## Given task
Pull out every line of the material that contains the word "Click", with matching case.

## Exercise material
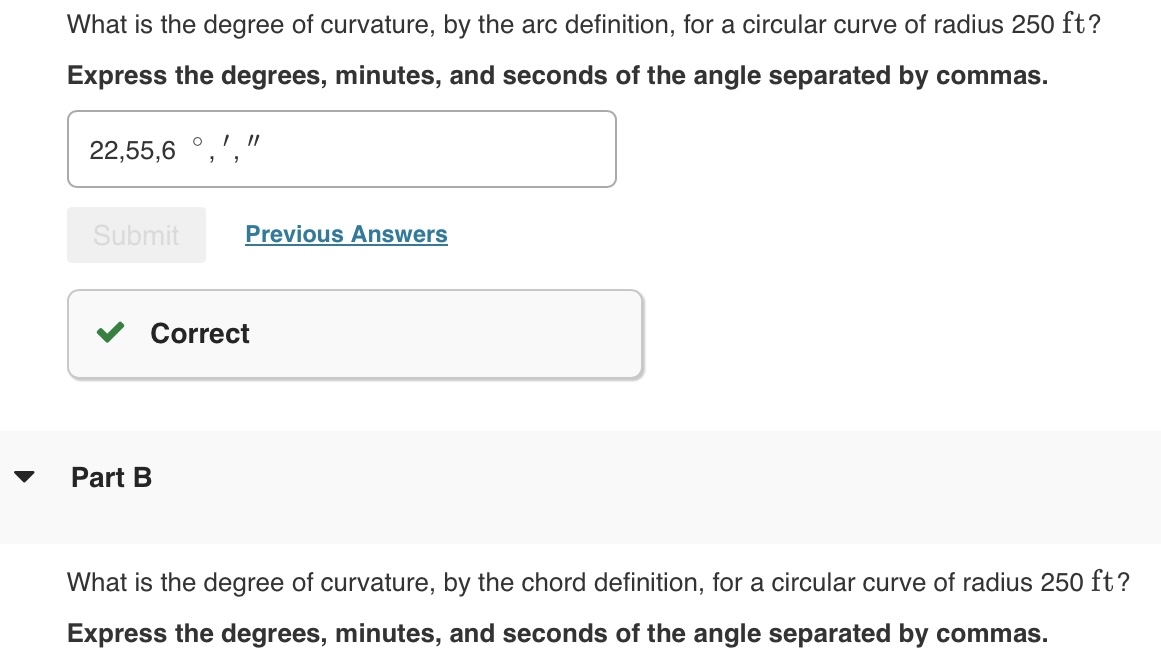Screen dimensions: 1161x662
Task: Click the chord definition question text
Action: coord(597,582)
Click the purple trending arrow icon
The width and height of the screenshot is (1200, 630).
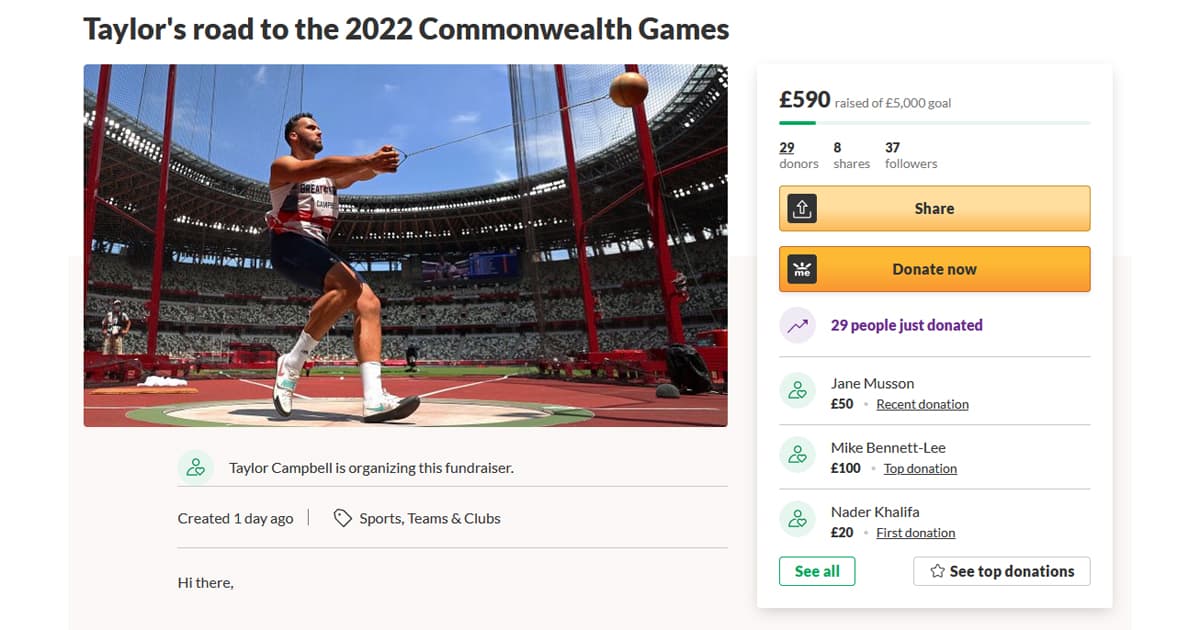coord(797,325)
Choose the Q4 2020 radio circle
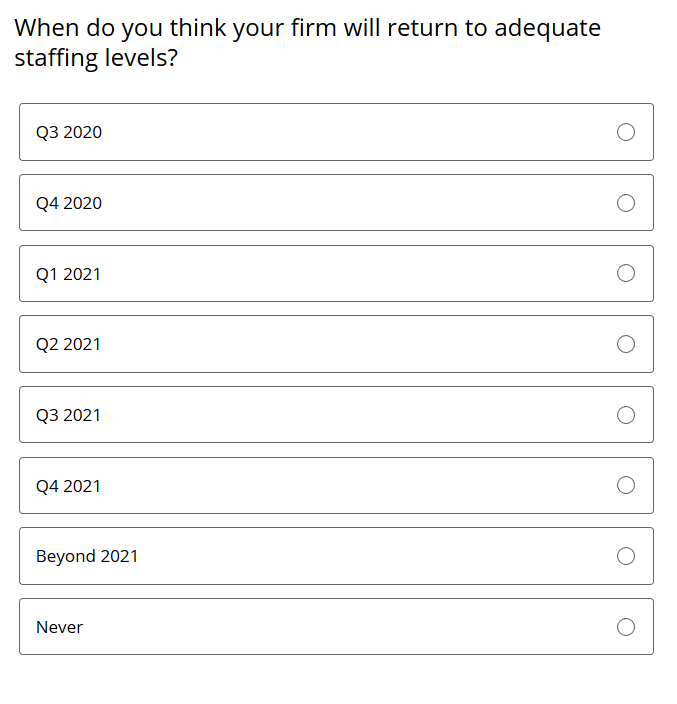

## Response to the task
Task: Click the chord definition question text
Click the purple trending arrow icon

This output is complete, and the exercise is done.